Parsing RSS and Atom From Scratch in Rust with quick-xml

#rust #axum #rss #tutorial

Parsing RSS and Atom From Scratch in Rust with quick-xml

A small axum service that parses RSS 2.0 and Atom 1.0 feeds into unified JSON, built on quick-xml without pulling in a feed framework. The point is that once you actually look at the formats, they're not that complicated — and writing the parser yourself saves a meaningful chunk of your dependency tree.

Every backend service that touches feeds ends up re-implementing the same glue. Different element names for the same concept. Dates that are half in RFC 822 and half in RFC 3339. Namespaced content:encoded living next to plain description. Atom's link-as-attribute vs RSS's link-as-text. And then you need to do something sensible when the producer left a field out, because half of them do.

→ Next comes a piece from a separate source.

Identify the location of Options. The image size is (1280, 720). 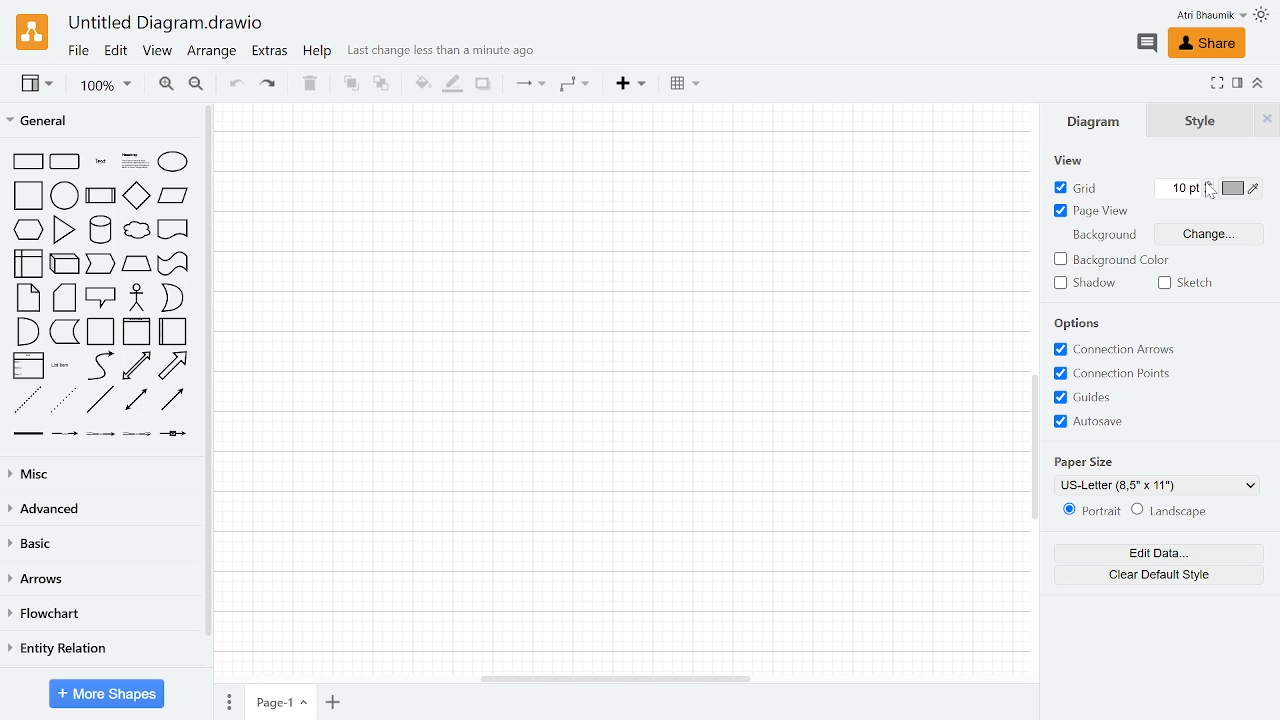
(1071, 322).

The normal answer in Rust is to reach for rss or atom_syndication — well-maintained crates that handle the whole specification. But both pull in their own dependency trees, you end up with two parsers that don't share a type, and the combined surface area is considerably larger than what you actually need. I wanted one binary that handled both formats with one output shape and no feed-specific transitive deps.

So I wrote it. The whole parser is ~500 lines of straightforward event-stream code on top of quick-xml. It ships as a 11.1 MB Docker image from a multi-stage rust:1.90-alpine → alpine:3.20 build, exposing POST /parse, GET /parse?url=, POST /normalize, and GET /health via axum.

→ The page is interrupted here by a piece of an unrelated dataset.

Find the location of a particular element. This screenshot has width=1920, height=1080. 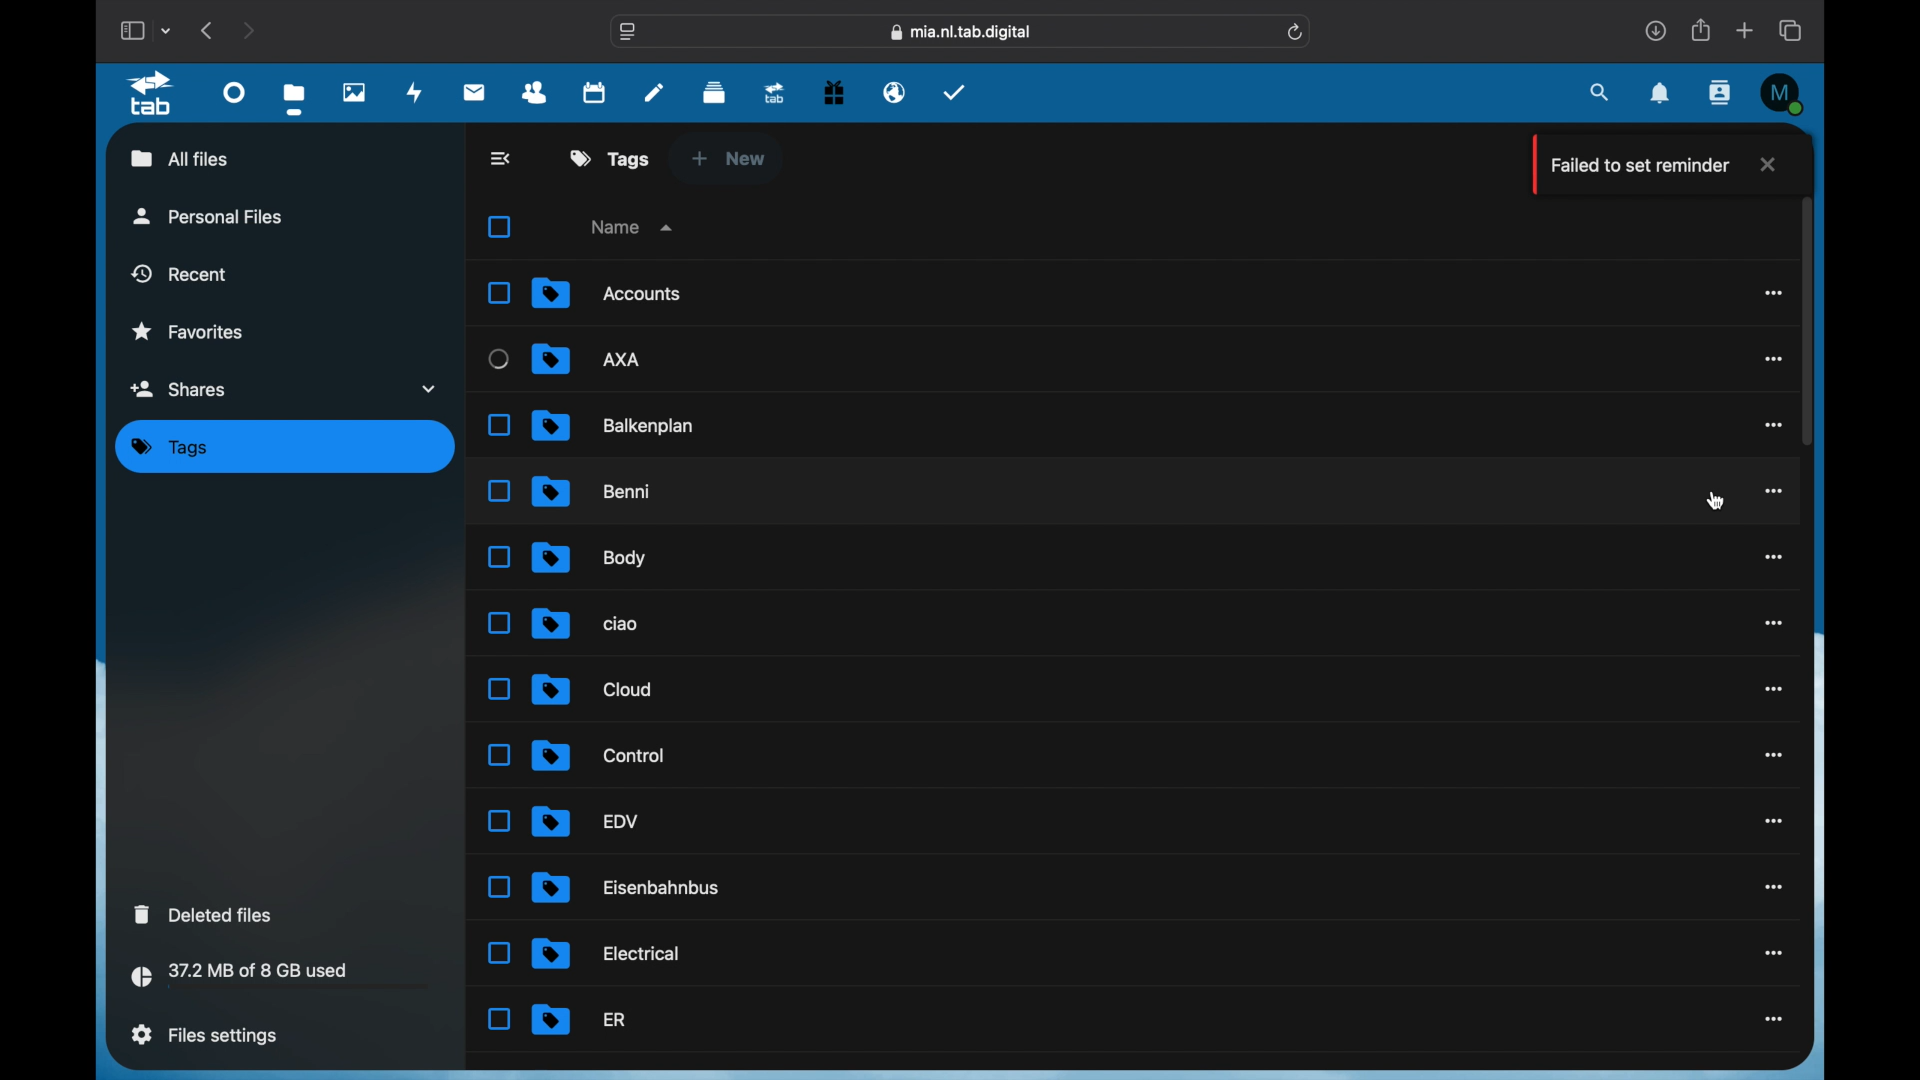

more options is located at coordinates (1774, 360). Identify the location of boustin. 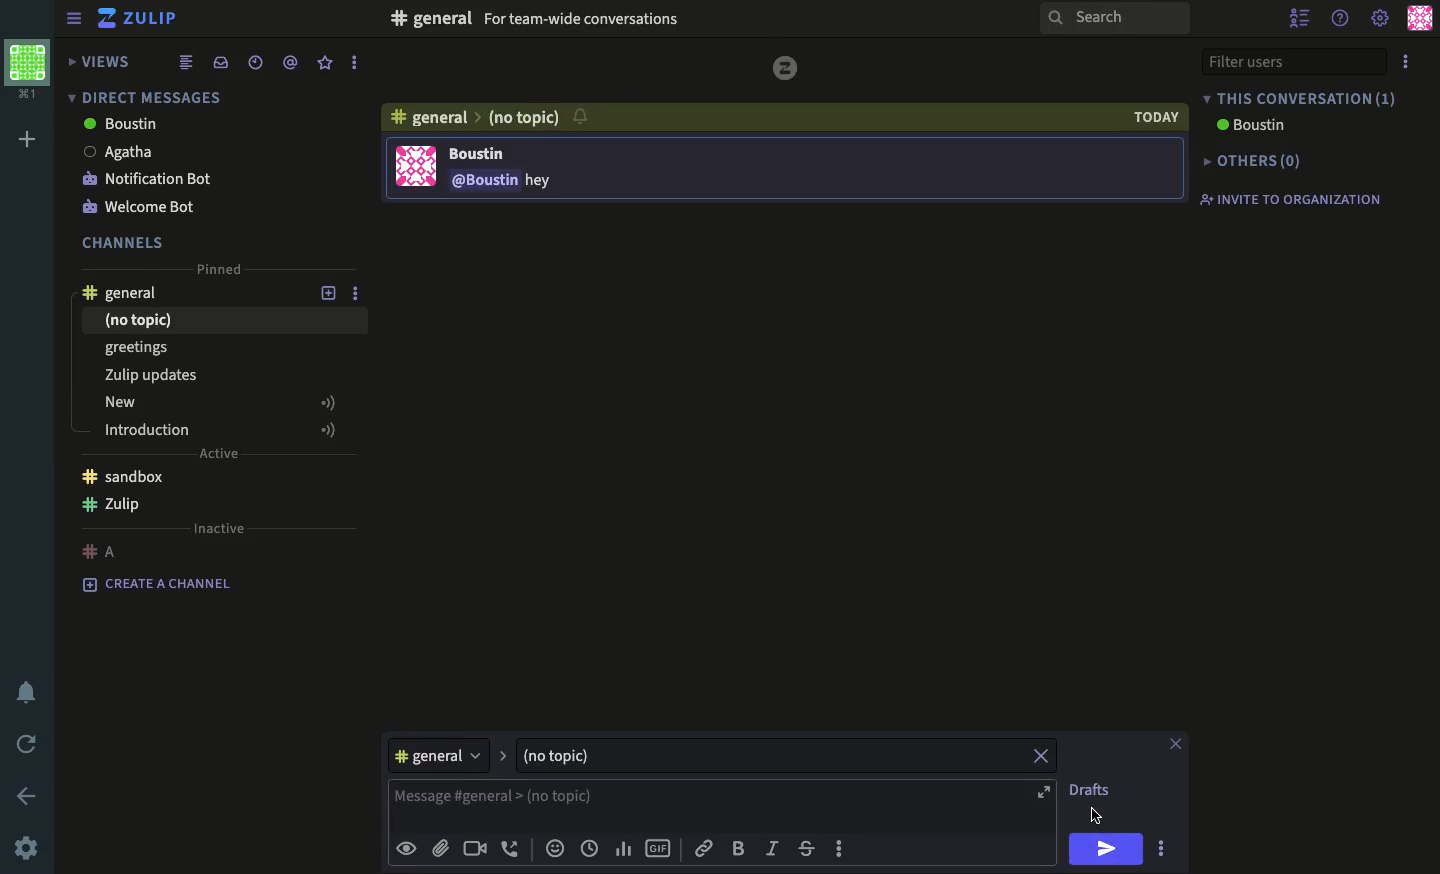
(120, 125).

GitHub: github.com/sen-ltd/feed-parser

The two-format story

If you sit down and read the specs back to back, RSS 2.0 and Atom 1.0 are doing the same thing with different element names and one big difference in how they encode links. The concepts map almost one-to-one:

Concept	RSS 2.0	Atom 1.0
Feed container	`<channel>`	`<feed>`
Feed title	`<title>`	`<title>`
Feed link	`<link>text</link>`	`<link href="…" rel="alternate"/>`
Feed subtitle	`<description>`	`<subtitle>`
Item container	`<item>`	`<entry>`
Item title	`<title>`	`<title>`
Item URL	`<link>text</link>`	`<link href="…"/>`
Item id	`<guid>`	`<id>`
Item summary	`<description>`	`<summary>`
Item body	`<content:encoded>`	`<content>`
Publish time	`<pubDate>` (RFC 822)	`<published>` (RFC 3339)
Author	`<author>` or `<dc:creator>`	`<author><name/></author>`

That's the whole concept map. There's basically no feature in one that doesn't have a near-equivalent in the other, except for RSS's item-level category (where Atom uses an empty <category term="x"/> element) and Atom's multi-<link rel="…"/> where RSS uses one text link.

Given this, you have two reasonable architectures:

A unified parser that ingests both formats into one shared AST, with element name aliasing baked in.
Two sibling parsers with one shared Feed output struct, dispatched by format detection.

I chose option 2. The aliasing approach sounds elegant on paper but the element-name mapping gets enough special cases (Atom's <link> being an attribute-bearing empty element, RSS's <guid isPermaLink="…">, Atom published falling back to updated when absent) that writing them as two separate flat functions with a shared output struct turned out to be both shorter and easier to reason about.

Format detection

Detection is a tiny state machine over quick-xml's event stream. We only care about the first non-metadata element: if it's <rss version="2.0"> we emit Rss2, if it's <feed xmlns=".../Atom"> we emit Atom10, otherwise we return a clean bad_format error.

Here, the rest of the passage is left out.